O parcialmente nacionalizado Lloyds Banking Group planeia cortar «milhares» de empregos adicionais e fechar filiais como parte de uma estratégia de «digitalização», informa hoje o jornal britânico The Times, adianta a Lusa.

Segundo esta informação, os novos cortes de postos de trabalho no grupo britânico ocorrerão nas áreas das hipotecas e de novas contas bancárias.

A concretizarem-se estes ajustamentos, o total de pessoas que perderão o seu trabalho no Lloyds será superior a 30.000 desde o início da crise financeira em 2008.

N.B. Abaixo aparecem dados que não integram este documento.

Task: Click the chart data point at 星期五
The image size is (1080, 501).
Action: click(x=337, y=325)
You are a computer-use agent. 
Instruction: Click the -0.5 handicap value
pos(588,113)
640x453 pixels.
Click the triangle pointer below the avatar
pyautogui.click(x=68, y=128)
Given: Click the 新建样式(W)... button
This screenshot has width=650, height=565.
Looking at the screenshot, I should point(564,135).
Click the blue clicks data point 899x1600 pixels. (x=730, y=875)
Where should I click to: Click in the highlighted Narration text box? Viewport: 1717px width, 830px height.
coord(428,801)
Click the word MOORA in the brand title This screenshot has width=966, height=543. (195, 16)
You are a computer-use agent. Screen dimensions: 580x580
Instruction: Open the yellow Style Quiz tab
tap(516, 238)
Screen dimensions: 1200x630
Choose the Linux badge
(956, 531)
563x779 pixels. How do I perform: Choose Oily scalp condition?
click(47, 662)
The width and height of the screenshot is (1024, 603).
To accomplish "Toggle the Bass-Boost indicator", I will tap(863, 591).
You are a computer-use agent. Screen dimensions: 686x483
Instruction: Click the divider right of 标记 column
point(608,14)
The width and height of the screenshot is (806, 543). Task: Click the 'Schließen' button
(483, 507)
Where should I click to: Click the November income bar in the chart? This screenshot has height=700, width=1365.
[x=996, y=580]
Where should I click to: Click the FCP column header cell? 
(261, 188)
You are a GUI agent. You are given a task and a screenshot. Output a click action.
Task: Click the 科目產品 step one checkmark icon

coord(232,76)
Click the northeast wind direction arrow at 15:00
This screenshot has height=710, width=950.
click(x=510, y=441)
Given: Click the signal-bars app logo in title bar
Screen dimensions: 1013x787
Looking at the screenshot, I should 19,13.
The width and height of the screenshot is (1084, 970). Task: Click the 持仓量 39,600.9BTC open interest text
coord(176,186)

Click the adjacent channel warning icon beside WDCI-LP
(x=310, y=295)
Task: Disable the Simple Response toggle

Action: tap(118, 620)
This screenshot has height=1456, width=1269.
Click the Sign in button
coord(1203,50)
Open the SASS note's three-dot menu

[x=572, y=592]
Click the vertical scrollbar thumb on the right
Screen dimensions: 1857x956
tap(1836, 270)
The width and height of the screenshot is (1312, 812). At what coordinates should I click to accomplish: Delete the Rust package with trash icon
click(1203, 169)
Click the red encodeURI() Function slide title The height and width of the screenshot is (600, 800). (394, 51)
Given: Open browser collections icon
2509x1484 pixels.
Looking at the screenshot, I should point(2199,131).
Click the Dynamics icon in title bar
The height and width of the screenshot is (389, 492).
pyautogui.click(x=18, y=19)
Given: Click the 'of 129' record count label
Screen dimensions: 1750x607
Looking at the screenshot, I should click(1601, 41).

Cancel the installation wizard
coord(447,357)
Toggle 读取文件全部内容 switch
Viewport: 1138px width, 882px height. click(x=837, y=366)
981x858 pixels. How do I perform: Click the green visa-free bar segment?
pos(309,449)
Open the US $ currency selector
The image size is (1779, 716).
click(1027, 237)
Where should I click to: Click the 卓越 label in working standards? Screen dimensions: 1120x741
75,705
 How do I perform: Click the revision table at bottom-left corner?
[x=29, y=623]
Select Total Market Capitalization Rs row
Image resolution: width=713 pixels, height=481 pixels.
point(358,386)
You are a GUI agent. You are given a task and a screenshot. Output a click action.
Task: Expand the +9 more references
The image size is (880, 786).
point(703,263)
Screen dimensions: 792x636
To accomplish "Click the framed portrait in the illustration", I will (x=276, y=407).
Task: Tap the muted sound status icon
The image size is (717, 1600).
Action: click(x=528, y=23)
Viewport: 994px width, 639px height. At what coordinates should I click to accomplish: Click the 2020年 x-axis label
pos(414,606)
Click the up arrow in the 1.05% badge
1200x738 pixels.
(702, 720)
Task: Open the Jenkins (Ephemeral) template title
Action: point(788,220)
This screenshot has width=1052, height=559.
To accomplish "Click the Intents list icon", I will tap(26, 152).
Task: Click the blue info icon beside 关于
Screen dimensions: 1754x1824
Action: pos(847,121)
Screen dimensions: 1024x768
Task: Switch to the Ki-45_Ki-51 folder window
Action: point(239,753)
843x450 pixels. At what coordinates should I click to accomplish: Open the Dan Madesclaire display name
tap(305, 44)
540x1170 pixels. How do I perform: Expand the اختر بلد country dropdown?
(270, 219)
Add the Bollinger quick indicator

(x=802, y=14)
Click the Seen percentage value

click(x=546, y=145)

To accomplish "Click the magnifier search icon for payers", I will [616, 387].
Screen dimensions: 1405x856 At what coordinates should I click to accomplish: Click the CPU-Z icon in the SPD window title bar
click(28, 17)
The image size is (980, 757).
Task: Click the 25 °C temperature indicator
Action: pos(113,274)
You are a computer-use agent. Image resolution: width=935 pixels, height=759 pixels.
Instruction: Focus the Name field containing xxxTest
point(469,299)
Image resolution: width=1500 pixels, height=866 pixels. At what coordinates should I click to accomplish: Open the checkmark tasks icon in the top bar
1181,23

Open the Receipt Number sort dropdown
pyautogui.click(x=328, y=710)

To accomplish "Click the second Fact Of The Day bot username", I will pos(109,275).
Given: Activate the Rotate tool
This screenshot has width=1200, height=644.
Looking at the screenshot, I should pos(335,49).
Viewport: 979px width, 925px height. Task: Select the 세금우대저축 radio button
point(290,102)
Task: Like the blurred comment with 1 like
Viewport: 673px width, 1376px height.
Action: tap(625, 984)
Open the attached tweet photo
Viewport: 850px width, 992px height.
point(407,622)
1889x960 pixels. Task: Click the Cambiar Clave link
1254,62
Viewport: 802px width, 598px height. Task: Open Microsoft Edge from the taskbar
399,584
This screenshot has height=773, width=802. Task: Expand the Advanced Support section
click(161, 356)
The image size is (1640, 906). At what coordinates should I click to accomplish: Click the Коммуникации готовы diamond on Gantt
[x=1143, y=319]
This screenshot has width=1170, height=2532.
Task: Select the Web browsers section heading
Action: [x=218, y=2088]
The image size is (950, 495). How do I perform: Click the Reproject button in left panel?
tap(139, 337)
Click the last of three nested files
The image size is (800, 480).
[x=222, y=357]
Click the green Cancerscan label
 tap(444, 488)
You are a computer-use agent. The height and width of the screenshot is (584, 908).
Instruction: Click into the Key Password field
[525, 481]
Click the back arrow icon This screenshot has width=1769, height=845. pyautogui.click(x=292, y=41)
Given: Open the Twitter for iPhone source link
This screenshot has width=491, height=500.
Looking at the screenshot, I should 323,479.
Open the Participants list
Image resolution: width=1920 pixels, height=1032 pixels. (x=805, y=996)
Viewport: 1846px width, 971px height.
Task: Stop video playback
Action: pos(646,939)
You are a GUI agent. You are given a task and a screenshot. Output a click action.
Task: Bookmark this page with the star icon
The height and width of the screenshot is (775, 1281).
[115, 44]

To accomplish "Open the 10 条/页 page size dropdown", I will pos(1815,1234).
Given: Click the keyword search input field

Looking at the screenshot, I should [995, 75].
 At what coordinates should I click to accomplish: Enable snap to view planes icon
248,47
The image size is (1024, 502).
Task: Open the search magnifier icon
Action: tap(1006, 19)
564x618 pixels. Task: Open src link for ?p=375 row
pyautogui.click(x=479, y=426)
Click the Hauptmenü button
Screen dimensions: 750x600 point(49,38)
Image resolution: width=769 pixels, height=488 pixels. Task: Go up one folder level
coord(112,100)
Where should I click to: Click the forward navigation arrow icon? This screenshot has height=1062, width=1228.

Estes novos cortes entrarão em vigor, segundo o The Times, enquanto as tarefas que atualmente se levam a cabo manualmente no banco - onde o governo detém uma participação de 25% - se digitalizarem para reduzir custos e melhorar o serviço ao cliente.

Segundo o The Times, o presidente executivo do grupo, António Horta Osório, dará a conhecer este outono os pormenores da estratégia do grupo, ao mesmo tempo que publicará a 28 de outubro os resultados referentes ao terceiro trimestre do ano.

Na semana passada, o Lloyds indicou que tinha despedido oito empregados e que tinha retido bonificações no valor de três milhões de libras (3,8 milhões de euros) como parte de um conjunto de medidas disciplinares adotadas devido ao escândalo relacionado com a manipulação das taxas de juro.